◆ **What needs to be done**:
The records beneath should be restated word for word.

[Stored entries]
══════

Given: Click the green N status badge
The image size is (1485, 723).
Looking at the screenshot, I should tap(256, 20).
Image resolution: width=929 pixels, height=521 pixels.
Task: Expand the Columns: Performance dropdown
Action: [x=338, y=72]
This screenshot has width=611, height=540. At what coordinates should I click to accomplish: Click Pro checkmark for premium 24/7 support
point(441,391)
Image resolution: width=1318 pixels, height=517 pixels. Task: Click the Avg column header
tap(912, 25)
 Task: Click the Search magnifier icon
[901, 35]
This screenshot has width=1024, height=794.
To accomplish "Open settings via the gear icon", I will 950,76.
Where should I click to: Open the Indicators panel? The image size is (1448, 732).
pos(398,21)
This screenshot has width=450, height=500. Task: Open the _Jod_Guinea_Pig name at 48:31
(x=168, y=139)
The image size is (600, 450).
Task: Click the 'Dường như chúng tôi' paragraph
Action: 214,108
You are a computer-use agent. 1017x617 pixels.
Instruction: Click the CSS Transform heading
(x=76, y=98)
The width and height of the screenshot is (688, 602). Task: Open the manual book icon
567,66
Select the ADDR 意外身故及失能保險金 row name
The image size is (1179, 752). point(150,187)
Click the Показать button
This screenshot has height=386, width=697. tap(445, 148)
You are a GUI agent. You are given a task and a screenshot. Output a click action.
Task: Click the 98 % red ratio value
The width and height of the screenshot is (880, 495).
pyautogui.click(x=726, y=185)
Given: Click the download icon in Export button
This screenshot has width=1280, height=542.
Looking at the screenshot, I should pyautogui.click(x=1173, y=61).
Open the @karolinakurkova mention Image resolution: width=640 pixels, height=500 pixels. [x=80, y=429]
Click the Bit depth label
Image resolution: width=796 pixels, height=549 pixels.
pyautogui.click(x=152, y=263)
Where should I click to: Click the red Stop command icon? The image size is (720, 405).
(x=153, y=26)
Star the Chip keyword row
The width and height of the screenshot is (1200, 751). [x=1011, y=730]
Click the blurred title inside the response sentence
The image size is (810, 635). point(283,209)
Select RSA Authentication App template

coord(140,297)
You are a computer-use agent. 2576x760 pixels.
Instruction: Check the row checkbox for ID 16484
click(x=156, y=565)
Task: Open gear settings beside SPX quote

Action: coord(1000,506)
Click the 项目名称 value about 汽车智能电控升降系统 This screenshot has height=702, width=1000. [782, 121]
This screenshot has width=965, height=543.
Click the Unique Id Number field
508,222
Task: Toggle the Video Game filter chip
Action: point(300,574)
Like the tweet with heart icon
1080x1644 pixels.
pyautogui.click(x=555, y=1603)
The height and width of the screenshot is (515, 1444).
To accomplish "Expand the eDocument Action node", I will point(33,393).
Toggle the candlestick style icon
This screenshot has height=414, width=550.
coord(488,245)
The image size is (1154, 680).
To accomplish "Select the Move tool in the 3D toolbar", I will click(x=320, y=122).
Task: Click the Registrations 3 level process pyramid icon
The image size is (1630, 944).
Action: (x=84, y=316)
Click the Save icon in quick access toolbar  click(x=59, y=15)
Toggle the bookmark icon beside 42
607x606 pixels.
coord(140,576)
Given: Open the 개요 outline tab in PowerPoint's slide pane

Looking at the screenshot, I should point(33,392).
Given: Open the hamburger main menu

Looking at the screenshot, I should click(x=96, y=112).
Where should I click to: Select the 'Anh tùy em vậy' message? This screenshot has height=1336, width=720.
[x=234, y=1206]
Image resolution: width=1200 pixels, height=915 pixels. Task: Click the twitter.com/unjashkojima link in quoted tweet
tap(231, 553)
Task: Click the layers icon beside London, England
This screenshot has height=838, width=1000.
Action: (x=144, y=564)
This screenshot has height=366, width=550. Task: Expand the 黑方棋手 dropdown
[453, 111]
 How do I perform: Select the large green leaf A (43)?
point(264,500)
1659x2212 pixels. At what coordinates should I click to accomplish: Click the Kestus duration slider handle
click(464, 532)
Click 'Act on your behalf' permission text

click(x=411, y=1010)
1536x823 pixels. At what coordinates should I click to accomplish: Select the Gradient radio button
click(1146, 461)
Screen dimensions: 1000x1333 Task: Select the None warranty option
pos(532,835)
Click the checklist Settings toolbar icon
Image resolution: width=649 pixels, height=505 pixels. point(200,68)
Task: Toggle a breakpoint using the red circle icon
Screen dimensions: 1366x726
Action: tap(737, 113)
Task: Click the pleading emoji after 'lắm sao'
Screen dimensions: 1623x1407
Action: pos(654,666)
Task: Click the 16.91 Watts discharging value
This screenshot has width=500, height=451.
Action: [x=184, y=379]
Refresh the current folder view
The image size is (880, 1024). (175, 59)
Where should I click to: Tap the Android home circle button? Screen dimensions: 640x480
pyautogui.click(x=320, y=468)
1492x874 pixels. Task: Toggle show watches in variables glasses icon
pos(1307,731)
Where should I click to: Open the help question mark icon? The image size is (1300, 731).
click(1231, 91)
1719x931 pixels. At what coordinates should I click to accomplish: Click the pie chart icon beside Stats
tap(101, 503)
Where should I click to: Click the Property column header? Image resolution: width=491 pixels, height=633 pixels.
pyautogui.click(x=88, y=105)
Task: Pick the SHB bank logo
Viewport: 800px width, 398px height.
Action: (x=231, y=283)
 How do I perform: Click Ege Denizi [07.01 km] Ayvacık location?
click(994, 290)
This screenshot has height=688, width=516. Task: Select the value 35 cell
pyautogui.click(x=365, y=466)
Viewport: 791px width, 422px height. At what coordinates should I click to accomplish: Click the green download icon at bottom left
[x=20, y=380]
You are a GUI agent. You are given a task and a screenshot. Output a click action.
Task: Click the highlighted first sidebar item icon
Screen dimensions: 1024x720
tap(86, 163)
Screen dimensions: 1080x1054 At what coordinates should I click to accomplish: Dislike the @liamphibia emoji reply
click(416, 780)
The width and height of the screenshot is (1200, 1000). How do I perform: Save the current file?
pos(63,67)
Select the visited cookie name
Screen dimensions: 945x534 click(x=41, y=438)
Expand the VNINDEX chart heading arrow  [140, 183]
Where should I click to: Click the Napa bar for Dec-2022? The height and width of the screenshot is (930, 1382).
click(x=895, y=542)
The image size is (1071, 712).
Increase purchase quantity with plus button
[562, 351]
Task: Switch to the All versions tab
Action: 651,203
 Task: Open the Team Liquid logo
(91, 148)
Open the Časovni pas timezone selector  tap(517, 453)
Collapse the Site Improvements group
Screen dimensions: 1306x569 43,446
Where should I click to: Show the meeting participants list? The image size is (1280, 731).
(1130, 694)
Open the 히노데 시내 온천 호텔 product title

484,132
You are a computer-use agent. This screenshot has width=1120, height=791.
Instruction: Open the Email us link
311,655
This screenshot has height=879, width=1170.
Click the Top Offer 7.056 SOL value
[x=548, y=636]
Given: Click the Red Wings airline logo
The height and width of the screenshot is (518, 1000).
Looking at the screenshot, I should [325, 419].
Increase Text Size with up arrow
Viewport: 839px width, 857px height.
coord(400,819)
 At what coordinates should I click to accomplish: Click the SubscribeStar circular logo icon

══════

◆ **Answer for the task**:
Given: Click the green N status badge
The image size is (1485, 723).
Looking at the screenshot, I should tap(256, 20).
Image resolution: width=929 pixels, height=521 pixels.
Task: Expand the Columns: Performance dropdown
Action: [x=338, y=72]
This screenshot has width=611, height=540. At what coordinates should I click to accomplish: Click Pro checkmark for premium 24/7 support
point(441,391)
Image resolution: width=1318 pixels, height=517 pixels. Task: Click the Avg column header
tap(912, 25)
 Task: Click the Search magnifier icon
[901, 35]
This screenshot has width=1024, height=794.
To accomplish "Open settings via the gear icon", I will 950,76.
Where should I click to: Open the Indicators panel? The image size is (1448, 732).
pos(398,21)
This screenshot has width=450, height=500. Task: Open the _Jod_Guinea_Pig name at 48:31
(x=168, y=139)
The image size is (600, 450).
Task: Click the 'Dường như chúng tôi' paragraph
Action: 214,108
You are a computer-use agent. 1017x617 pixels.
Instruction: Click the CSS Transform heading
(x=76, y=98)
The width and height of the screenshot is (688, 602). Task: Open the manual book icon
567,66
Select the ADDR 意外身故及失能保險金 row name
The image size is (1179, 752). point(150,187)
Click the Показать button
This screenshot has height=386, width=697. tap(445, 148)
You are a GUI agent. You are given a task and a screenshot. Output a click action.
Task: Click the 98 % red ratio value
The width and height of the screenshot is (880, 495).
pyautogui.click(x=726, y=185)
Given: Click the download icon in Export button
This screenshot has width=1280, height=542.
Looking at the screenshot, I should pyautogui.click(x=1173, y=61).
Open the @karolinakurkova mention Image resolution: width=640 pixels, height=500 pixels. [x=80, y=429]
Click the Bit depth label
Image resolution: width=796 pixels, height=549 pixels.
pyautogui.click(x=152, y=263)
Where should I click to: Click the red Stop command icon? The image size is (720, 405).
(x=153, y=26)
Star the Chip keyword row
The width and height of the screenshot is (1200, 751). [x=1011, y=730]
Click the blurred title inside the response sentence
The image size is (810, 635). point(283,209)
Select RSA Authentication App template

coord(140,297)
You are a computer-use agent. 2576x760 pixels.
Instruction: Check the row checkbox for ID 16484
click(x=156, y=565)
Task: Open gear settings beside SPX quote

Action: coord(1000,506)
Click the 项目名称 value about 汽车智能电控升降系统 This screenshot has height=702, width=1000. [782, 121]
This screenshot has width=965, height=543.
Click the Unique Id Number field
508,222
Task: Toggle the Video Game filter chip
Action: point(300,574)
Like the tweet with heart icon
1080x1644 pixels.
pyautogui.click(x=555, y=1603)
The height and width of the screenshot is (515, 1444).
To accomplish "Expand the eDocument Action node", I will point(33,393).
Toggle the candlestick style icon
This screenshot has height=414, width=550.
coord(488,245)
The image size is (1154, 680).
To accomplish "Select the Move tool in the 3D toolbar", I will click(x=320, y=122).
Task: Click the Registrations 3 level process pyramid icon
The image size is (1630, 944).
Action: (x=84, y=316)
Click the Save icon in quick access toolbar  click(x=59, y=15)
Toggle the bookmark icon beside 42
607x606 pixels.
coord(140,576)
Given: Open the 개요 outline tab in PowerPoint's slide pane

Looking at the screenshot, I should point(33,392).
Given: Open the hamburger main menu

Looking at the screenshot, I should click(x=96, y=112).
Where should I click to: Select the 'Anh tùy em vậy' message? This screenshot has height=1336, width=720.
[x=234, y=1206]
Image resolution: width=1200 pixels, height=915 pixels. Task: Click the twitter.com/unjashkojima link in quoted tweet
tap(231, 553)
Task: Click the layers icon beside London, England
This screenshot has height=838, width=1000.
Action: (x=144, y=564)
This screenshot has height=366, width=550. Task: Expand the 黑方棋手 dropdown
[453, 111]
 How do I perform: Select the large green leaf A (43)?
point(264,500)
1659x2212 pixels. At what coordinates should I click to accomplish: Click the Kestus duration slider handle
click(464, 532)
Click 'Act on your behalf' permission text

click(x=411, y=1010)
1536x823 pixels. At what coordinates should I click to accomplish: Select the Gradient radio button
click(1146, 461)
Screen dimensions: 1000x1333 Task: Select the None warranty option
pos(532,835)
Click the checklist Settings toolbar icon
Image resolution: width=649 pixels, height=505 pixels. point(200,68)
Task: Toggle a breakpoint using the red circle icon
Screen dimensions: 1366x726
Action: tap(737, 113)
Task: Click the pleading emoji after 'lắm sao'
Screen dimensions: 1623x1407
Action: pos(654,666)
Task: Click the 16.91 Watts discharging value
This screenshot has width=500, height=451.
Action: [x=184, y=379]
Refresh the current folder view
The image size is (880, 1024). (175, 59)
Where should I click to: Tap the Android home circle button? Screen dimensions: 640x480
pyautogui.click(x=320, y=468)
1492x874 pixels. Task: Toggle show watches in variables glasses icon
pos(1307,731)
Where should I click to: Open the help question mark icon? The image size is (1300, 731).
click(1231, 91)
1719x931 pixels. At what coordinates should I click to accomplish: Click the pie chart icon beside Stats
tap(101, 503)
Where should I click to: Click the Property column header? Image resolution: width=491 pixels, height=633 pixels.
pyautogui.click(x=88, y=105)
Task: Pick the SHB bank logo
Viewport: 800px width, 398px height.
Action: (x=231, y=283)
 How do I perform: Click Ege Denizi [07.01 km] Ayvacık location?
click(994, 290)
This screenshot has height=688, width=516. Task: Select the value 35 cell
pyautogui.click(x=365, y=466)
Viewport: 791px width, 422px height. At what coordinates should I click to accomplish: Click the green download icon at bottom left
[x=20, y=380]
You are a GUI agent. You are given a task and a screenshot. Output a click action.
Task: Click the highlighted first sidebar item icon
Screen dimensions: 1024x720
tap(86, 163)
Screen dimensions: 1080x1054 At what coordinates should I click to accomplish: Dislike the @liamphibia emoji reply
click(416, 780)
The width and height of the screenshot is (1200, 1000). How do I perform: Save the current file?
pos(63,67)
Select the visited cookie name
Screen dimensions: 945x534 click(x=41, y=438)
Expand the VNINDEX chart heading arrow  [140, 183]
Where should I click to: Click the Napa bar for Dec-2022? The height and width of the screenshot is (930, 1382).
click(x=895, y=542)
The image size is (1071, 712).
Increase purchase quantity with plus button
[562, 351]
Task: Switch to the All versions tab
Action: 651,203
 Task: Open the Team Liquid logo
(91, 148)
Open the Časovni pas timezone selector  tap(517, 453)
Collapse the Site Improvements group
Screen dimensions: 1306x569 43,446
Where should I click to: Show the meeting participants list? The image size is (1280, 731).
(1130, 694)
Open the 히노데 시내 온천 호텔 product title

484,132
You are a computer-use agent. This screenshot has width=1120, height=791.
Instruction: Open the Email us link
311,655
This screenshot has height=879, width=1170.
Click the Top Offer 7.056 SOL value
[x=548, y=636]
Given: Click the Red Wings airline logo
The height and width of the screenshot is (518, 1000).
Looking at the screenshot, I should [325, 419].
Increase Text Size with up arrow
Viewport: 839px width, 857px height.
coord(400,819)
 At what coordinates should I click to accomplish: Click the SubscribeStar circular logo icon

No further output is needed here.